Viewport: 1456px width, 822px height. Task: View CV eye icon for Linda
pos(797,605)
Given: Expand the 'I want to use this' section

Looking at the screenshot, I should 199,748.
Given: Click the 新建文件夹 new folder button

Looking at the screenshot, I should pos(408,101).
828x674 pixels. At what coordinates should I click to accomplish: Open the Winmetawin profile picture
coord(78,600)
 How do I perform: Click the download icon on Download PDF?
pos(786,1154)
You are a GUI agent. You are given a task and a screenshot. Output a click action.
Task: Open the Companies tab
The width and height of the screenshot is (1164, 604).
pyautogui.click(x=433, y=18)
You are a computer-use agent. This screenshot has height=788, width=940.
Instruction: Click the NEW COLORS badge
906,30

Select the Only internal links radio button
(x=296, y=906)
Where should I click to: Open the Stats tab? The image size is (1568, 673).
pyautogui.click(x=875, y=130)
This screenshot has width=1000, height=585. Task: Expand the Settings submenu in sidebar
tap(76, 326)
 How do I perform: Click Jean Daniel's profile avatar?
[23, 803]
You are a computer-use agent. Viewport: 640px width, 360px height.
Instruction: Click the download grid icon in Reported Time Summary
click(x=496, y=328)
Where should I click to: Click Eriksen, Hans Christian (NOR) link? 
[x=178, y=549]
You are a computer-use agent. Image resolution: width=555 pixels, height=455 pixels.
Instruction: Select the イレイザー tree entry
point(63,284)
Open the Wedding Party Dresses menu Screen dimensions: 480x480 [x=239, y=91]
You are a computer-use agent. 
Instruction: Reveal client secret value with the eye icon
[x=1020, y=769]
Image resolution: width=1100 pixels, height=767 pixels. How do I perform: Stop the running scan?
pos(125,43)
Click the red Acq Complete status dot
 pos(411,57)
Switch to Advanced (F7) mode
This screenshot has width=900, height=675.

--*--

### To do
The answer consists solely of the lines from the one containing "You are a GUI" through the last line of the data above, reproduced exactly.

### Reply to the exercise
You are a GUI agent. You are given a task and a screenshot. Output a click action.
Task: Open the Companies tab
The width and height of the screenshot is (1164, 604).
pyautogui.click(x=433, y=18)
You are a computer-use agent. This screenshot has height=788, width=940.
Instruction: Click the NEW COLORS badge
906,30

Select the Only internal links radio button
(x=296, y=906)
Where should I click to: Open the Stats tab? The image size is (1568, 673).
pyautogui.click(x=875, y=130)
This screenshot has width=1000, height=585. Task: Expand the Settings submenu in sidebar
tap(76, 326)
 How do I perform: Click Jean Daniel's profile avatar?
[23, 803]
You are a computer-use agent. Viewport: 640px width, 360px height.
Instruction: Click the download grid icon in Reported Time Summary
click(x=496, y=328)
Where should I click to: Click Eriksen, Hans Christian (NOR) link? 
[x=178, y=549]
You are a computer-use agent. Image resolution: width=555 pixels, height=455 pixels.
Instruction: Select the イレイザー tree entry
point(63,284)
Open the Wedding Party Dresses menu Screen dimensions: 480x480 [x=239, y=91]
You are a computer-use agent. 
Instruction: Reveal client secret value with the eye icon
[x=1020, y=769]
Image resolution: width=1100 pixels, height=767 pixels. How do I perform: Stop the running scan?
pos(125,43)
Click the red Acq Complete status dot
 pos(411,57)
Switch to Advanced (F7) mode
This screenshot has width=900, height=675.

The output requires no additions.